**EXERCISE AIM:**
In the listing, from the line with "You are a computer-use" to the line with "pyautogui.click(x=337, y=57)", change "agent" to "assistant" and reproduce those lines otherwise unaltered, omitting the pictures.

**THE INPUT:**
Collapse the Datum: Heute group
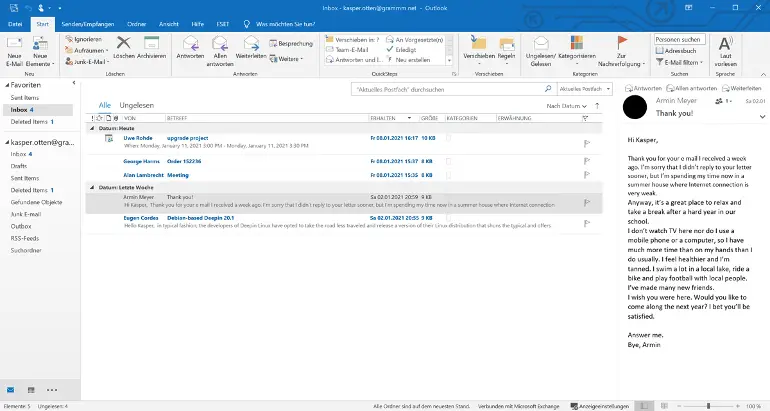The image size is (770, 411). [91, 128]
---
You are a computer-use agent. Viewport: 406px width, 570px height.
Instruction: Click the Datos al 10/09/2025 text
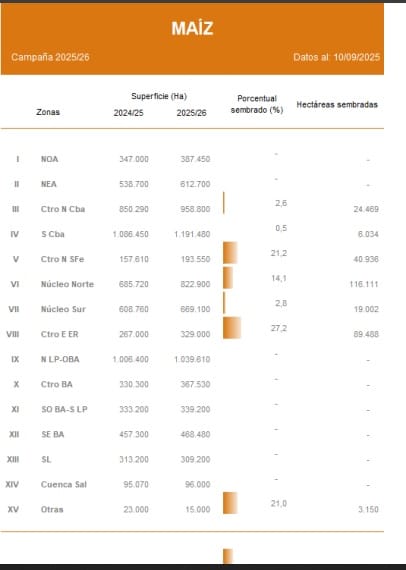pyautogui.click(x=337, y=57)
* * *
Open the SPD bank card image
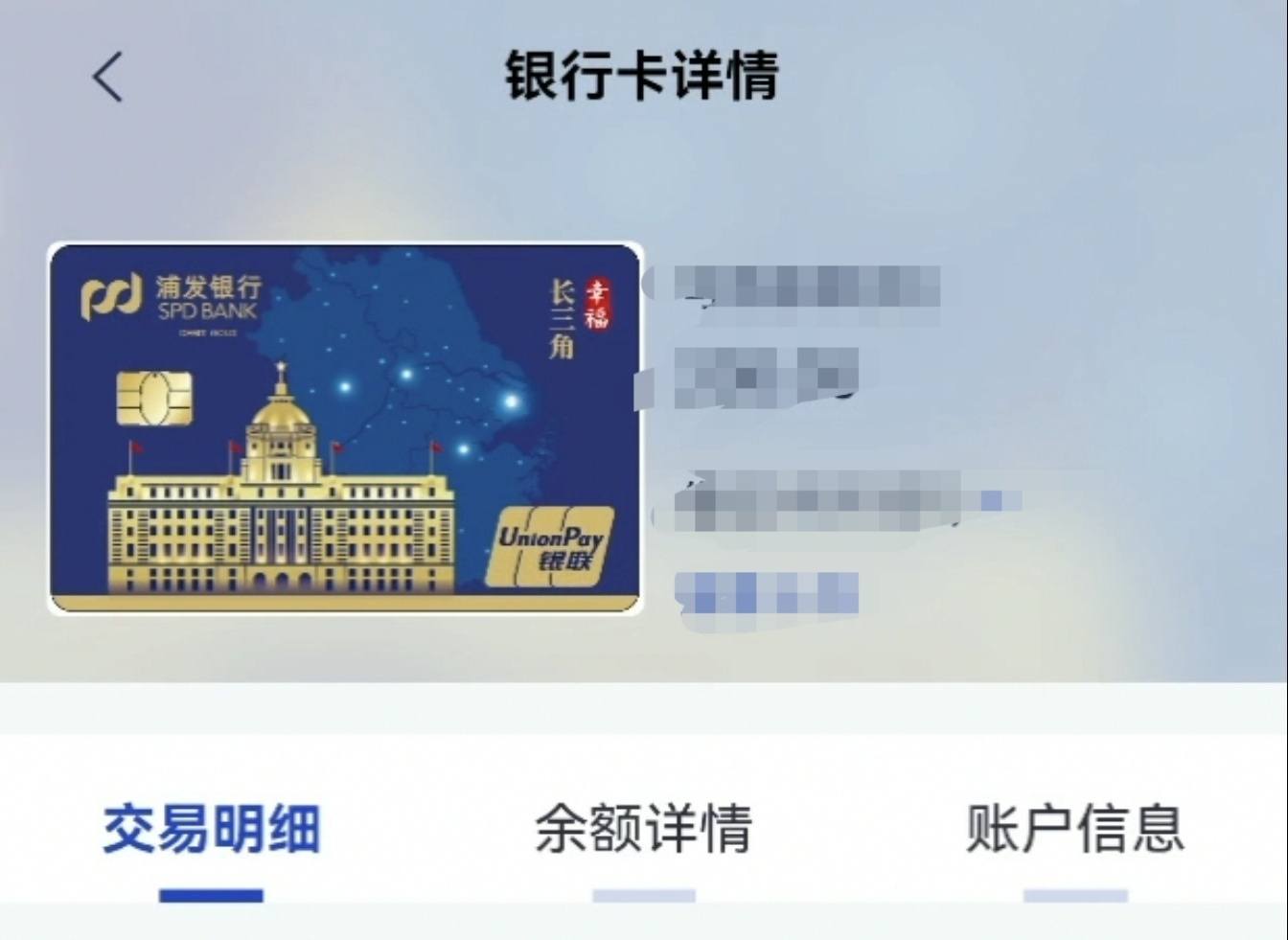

**CORRECT RESULT:**
You are a computer-use assistant. Viewport: 406px width, 570px height.
Instruction: Click the Datos al 10/09/2025 text
pyautogui.click(x=337, y=57)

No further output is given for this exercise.